All experiments were approved by the Research Ethics Committee of Uppsala University.

ICC was prepared from porcine fetuses (gestational age 70 ± 5 days) as previously described (16). The ICC were cultured for 4 days in RPMI-1640 (Sigma Chemicals, St. Louis, MO) supplemented with 10 mmol/l nicotinamide (Sigma Chemicals). Human serum (10% [vol/vol] heat inactivated; The Blood Center, Huddinge Hospital, Huddinge, Sweden) was added after 24 h. Male inbred C57BL/6J (B6; H-2^b) mice and C57BL/KsJ mice (BKs; H-2^k), originally obtained from The Jackson Laboratories (Bar Harbor, ME), served as donors for syngeneic and allogeneic implantation. Male Sprague-Dawley rats (Biomedical Center, Uppsala, Sweden) were used to obtain islets for concordant xenogeneic transplantation. Pancreatic islets from rodents were prepared by a collagenase (Boehringer Mannheim) digestion method. Groups of ∼150 islets were cultured in RPMI-1640 medium (Flow Laboratories, Irvine, U.K.) supplemented with calf serum (10% [vol/vol]; Statens Bakteriologiska Laboratorium, Stockholm, Sweden). The culture dishes were kept at 37°C in 5% CO₂ in humidified air.

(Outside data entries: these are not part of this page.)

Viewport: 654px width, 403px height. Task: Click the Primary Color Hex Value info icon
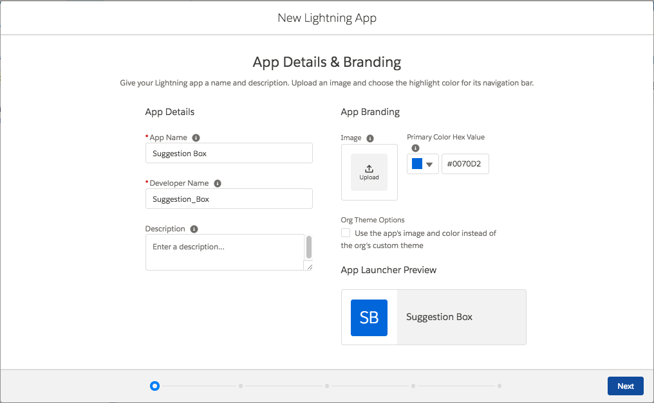click(x=415, y=147)
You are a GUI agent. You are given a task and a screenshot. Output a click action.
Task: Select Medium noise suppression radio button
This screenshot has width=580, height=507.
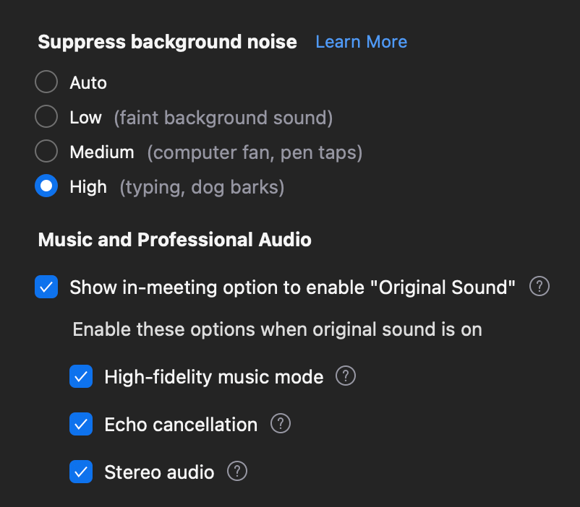pos(46,152)
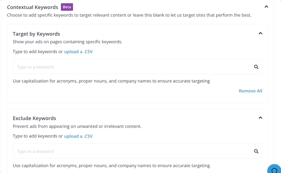Upload a .CSV for Target by Keywords
The width and height of the screenshot is (281, 173).
[x=78, y=52]
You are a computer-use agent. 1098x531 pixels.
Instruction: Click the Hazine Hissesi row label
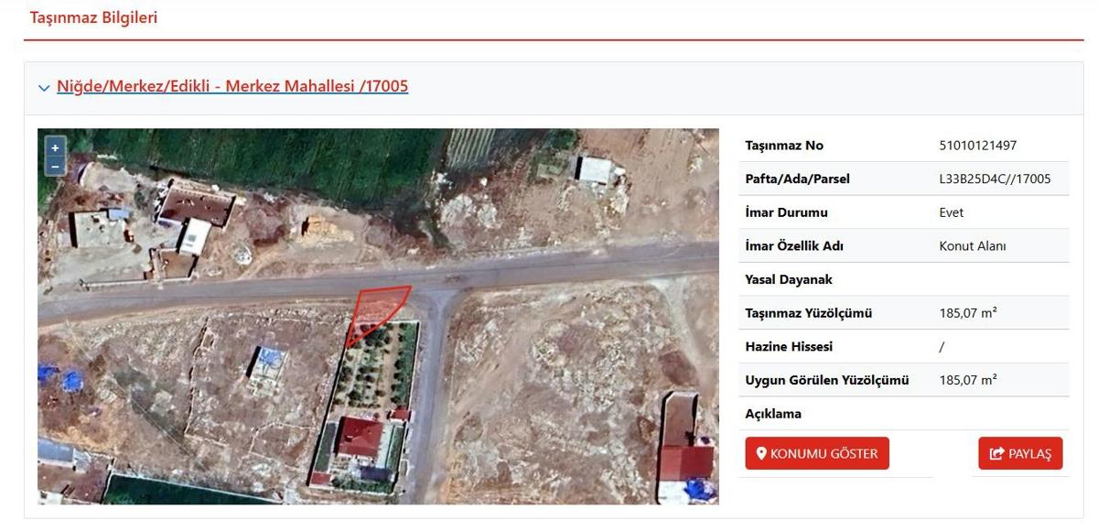tap(789, 347)
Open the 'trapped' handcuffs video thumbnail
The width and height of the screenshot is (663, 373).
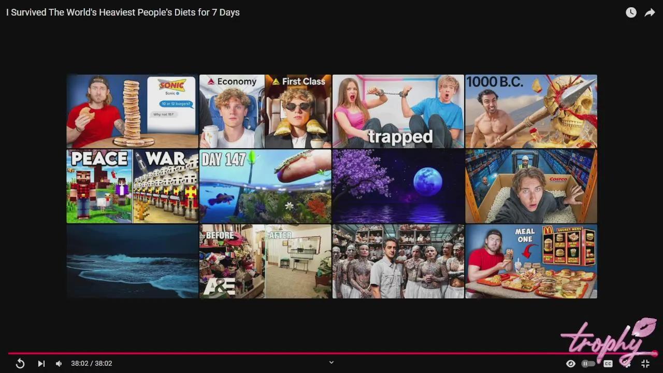pyautogui.click(x=398, y=111)
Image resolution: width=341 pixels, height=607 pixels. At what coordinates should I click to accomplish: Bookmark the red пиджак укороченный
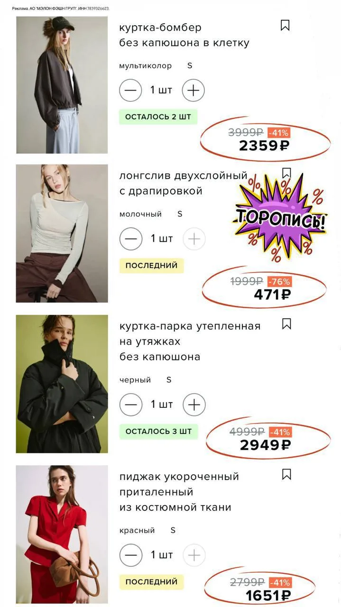[286, 474]
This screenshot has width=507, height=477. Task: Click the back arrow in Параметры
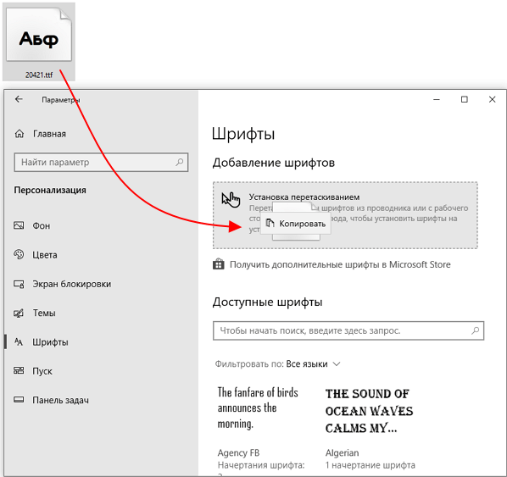(19, 99)
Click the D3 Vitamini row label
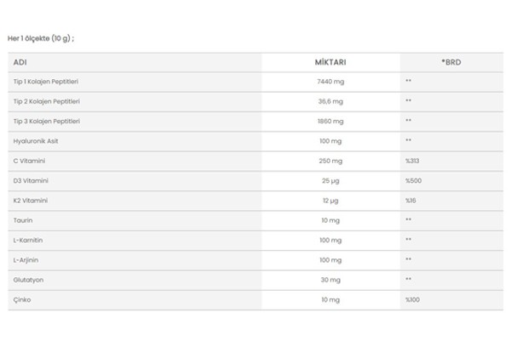 32,180
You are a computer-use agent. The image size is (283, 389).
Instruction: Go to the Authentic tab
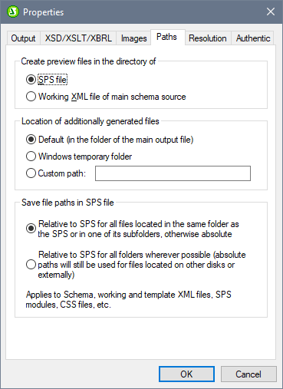coord(253,38)
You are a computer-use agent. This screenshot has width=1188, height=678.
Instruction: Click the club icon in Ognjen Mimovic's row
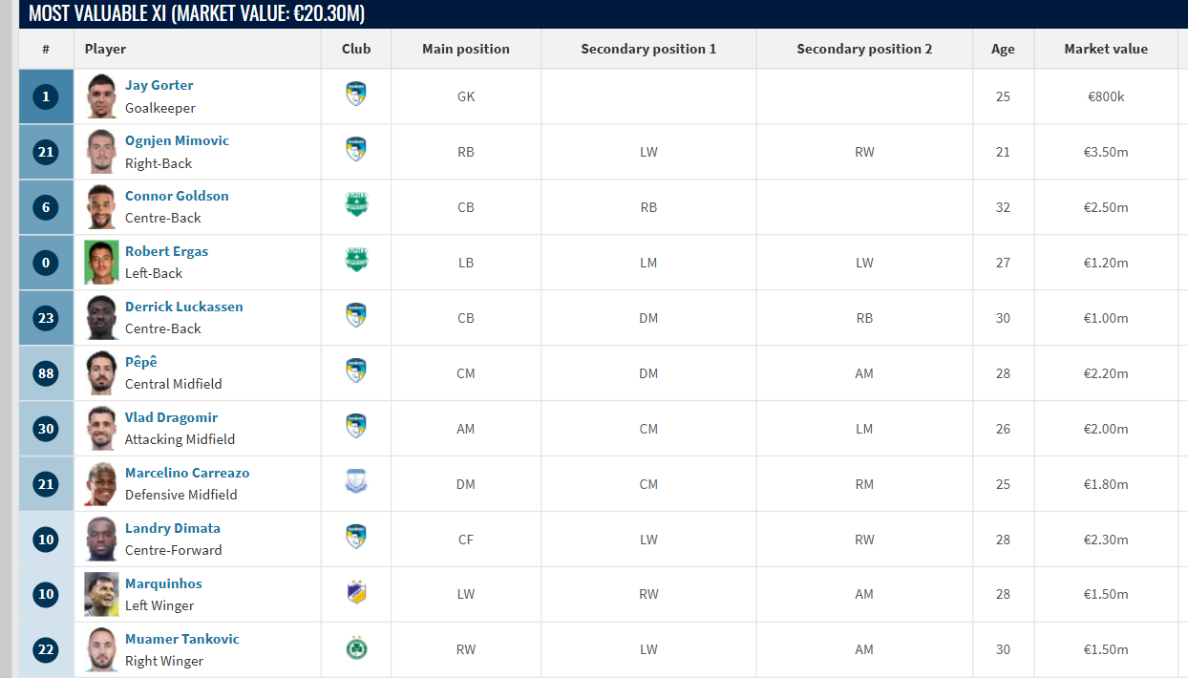click(356, 150)
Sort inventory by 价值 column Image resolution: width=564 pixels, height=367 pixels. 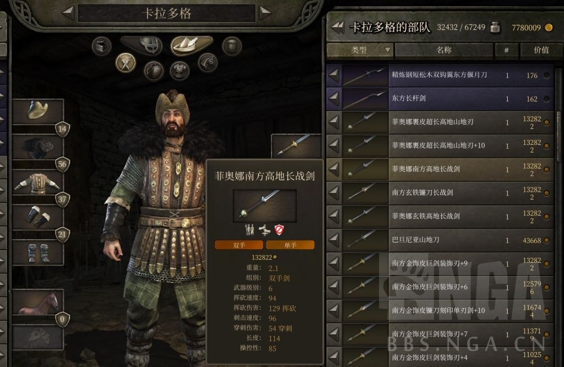click(x=541, y=50)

For generating transfer donors, ICC transplantation was performed in 1) male or female inbred B6 mice (H-2^b; Biomedical Center; Tables 1–3), 2) male homozygous mutant B6 mice with a targeted disruption of the membrane exon of the Ig μ-chain gene (H-2^b; The Jackson Laboratories; Table 1), 3) male inbred BALB/c mice (H-2^d; Bomholdtgaard, Ry, Denmark; Table 3), and 4) male outbred NMRI mice (H-2^q; Bomholdtgaard; Table 3). Transfer experiments were performed in 1) male inbred athymic B6 (nu/nu) mice (H-2^b; Bomholdtgaard; Tables 1–3), 2) male inbred athymic BALB/c (nu/nu) mice (H-2^d; Bomholdtgaard; Table 3), and 3) male outbred athymic NMRI (nu/nu) mice (H-2^q; Bomholdtgaard; Table 3). All rodents had free access to tap water and pelleted food (Type R34; AB AnalyCen, Lidköping, Sweden) throughout the experimental period.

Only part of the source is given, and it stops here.